## What you need to do
The expected output is each entry, given again exactly.

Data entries
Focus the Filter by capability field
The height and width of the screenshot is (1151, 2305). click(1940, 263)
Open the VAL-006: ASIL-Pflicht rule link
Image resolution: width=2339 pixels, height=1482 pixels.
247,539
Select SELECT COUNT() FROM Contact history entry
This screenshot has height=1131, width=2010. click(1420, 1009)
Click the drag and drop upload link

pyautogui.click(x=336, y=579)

## Worked solution
Focus the Filter by capability field
The height and width of the screenshot is (1151, 2305). click(1940, 263)
Open the VAL-006: ASIL-Pflicht rule link
Image resolution: width=2339 pixels, height=1482 pixels.
247,539
Select SELECT COUNT() FROM Contact history entry
This screenshot has height=1131, width=2010. click(1420, 1009)
Click the drag and drop upload link

pyautogui.click(x=336, y=579)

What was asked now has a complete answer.